In the wee small hours of this morning I was pottering up the A303 to Basingstoke (sunrise over the Festival Centre is well worth seeing) and heard the Secretary of State for Business, Energy and Industrial Strategy extolling his departments “Good Work Plan”. It sounded impressive but I found myself wondering about its substance so I looked it up. It turns out the plan is in fact a 5 page press release the headlines of which are:
- Workers are to be given new day-one rights to holiday and sick pay. That sounds good but they’ve had a right to holiday pay since 1998 through the Working Time Regulations and workers already qualify for SSP if they’re liable for Class 1 NIC.

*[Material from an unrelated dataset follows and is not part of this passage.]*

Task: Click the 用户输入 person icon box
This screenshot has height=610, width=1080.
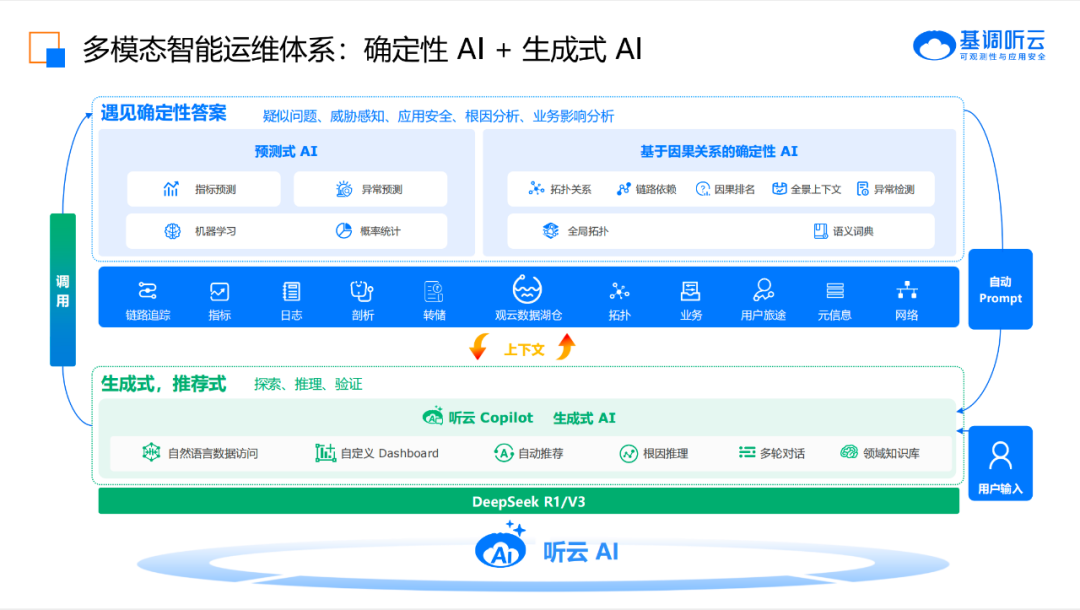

- “Reforms will ensure employment law and practices keep pace with modern ways of working created by rapid technological change.” That’s a super sound-bite but I have a concern it raises expectations which the law will struggle to meet. In this context the law is reactive and the Uber case is a good example of how it works. Uber launched its service in London saying that its relationship with drivers was one of agency not employment. This was challenged and we now know what the ET and the EAT made of it. The point is that the law demonstrated it was up to the challenge and it did so with a fair amount of common sense.

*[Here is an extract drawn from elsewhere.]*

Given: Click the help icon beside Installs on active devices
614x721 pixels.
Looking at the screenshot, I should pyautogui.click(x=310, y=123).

- “…the government will be accountable for good quality work as well as quantity of jobs…" That’s an aspirational statement which seems to mean a right “to request a more stable contract, providing more financial security for those on flexible contracts”. Of course the devil will be in the detail of how the aspiration is translated into practice bearing in mind the government also says that flexibility is the cornerstone of the UK labour market.

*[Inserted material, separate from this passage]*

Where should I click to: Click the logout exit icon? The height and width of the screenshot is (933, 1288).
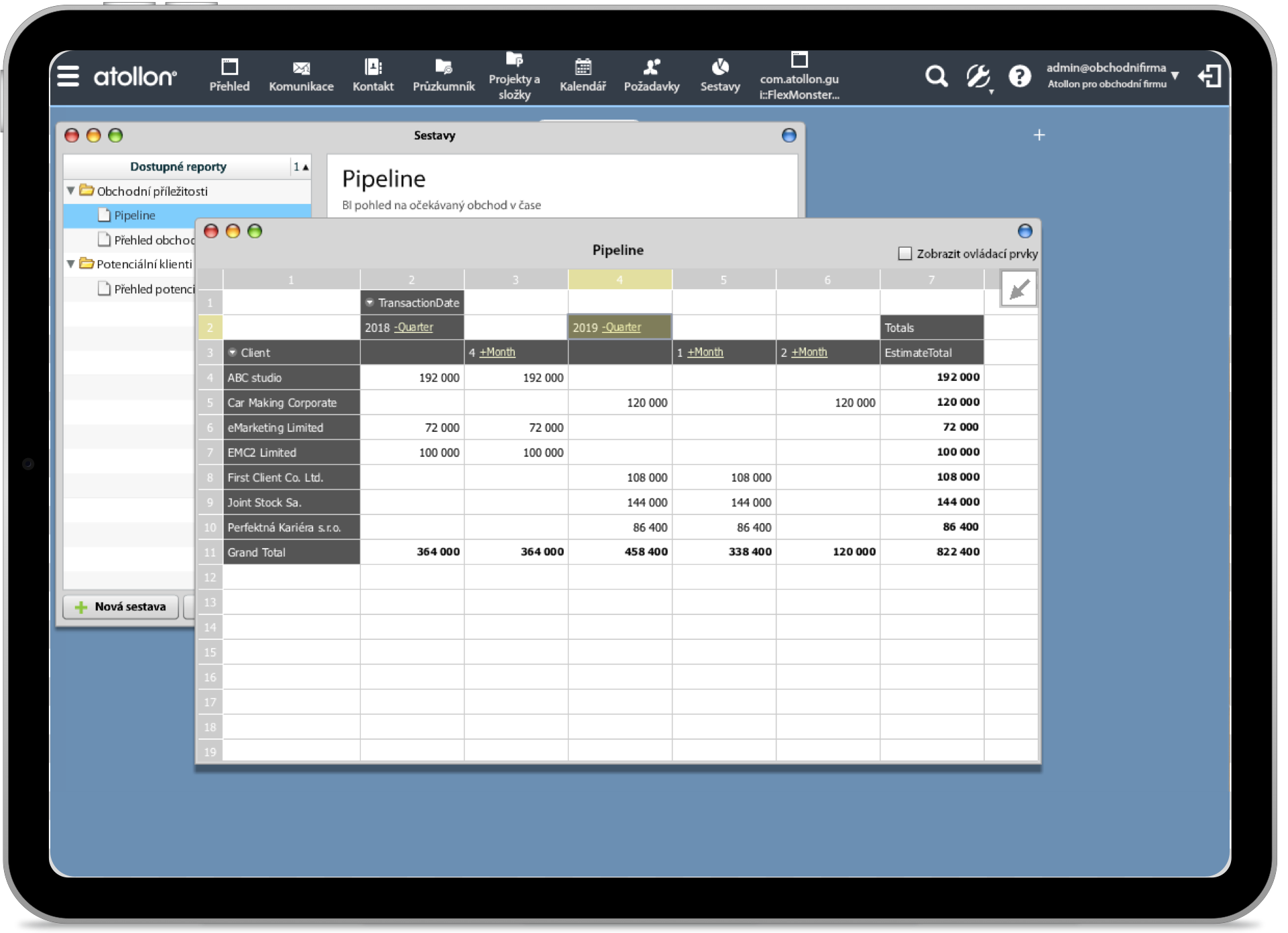tap(1210, 76)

While it’s easy to dismiss the press release as puff it seems to me it’s real significance is that it launches four concurrent consultations. These are on the enforcement of employment rights, agency workers, measures to increase transparency in the UK labour market and employment status. I take that as a sign the government is willing to grapple with the underlying issues raised in last Autumn’s Taylor report. These go much deeper than technical questions of law reform. They take us into more fundamental and much more difficult questions concerning economic power and social justice – and that’s before we even begin to think about the supra-national elements. Remember that Uber’s operating model in London depends on rights to an app vested in a Dutch corporation and when another aspect of the Uber operation was referred to the CJEU by the Commercial Court in Barcelona, no fewer than 8 EU national governments and the European Commission intervened. If the government can cut that Gordian knot todays puff will turn out to have been a veritable gale.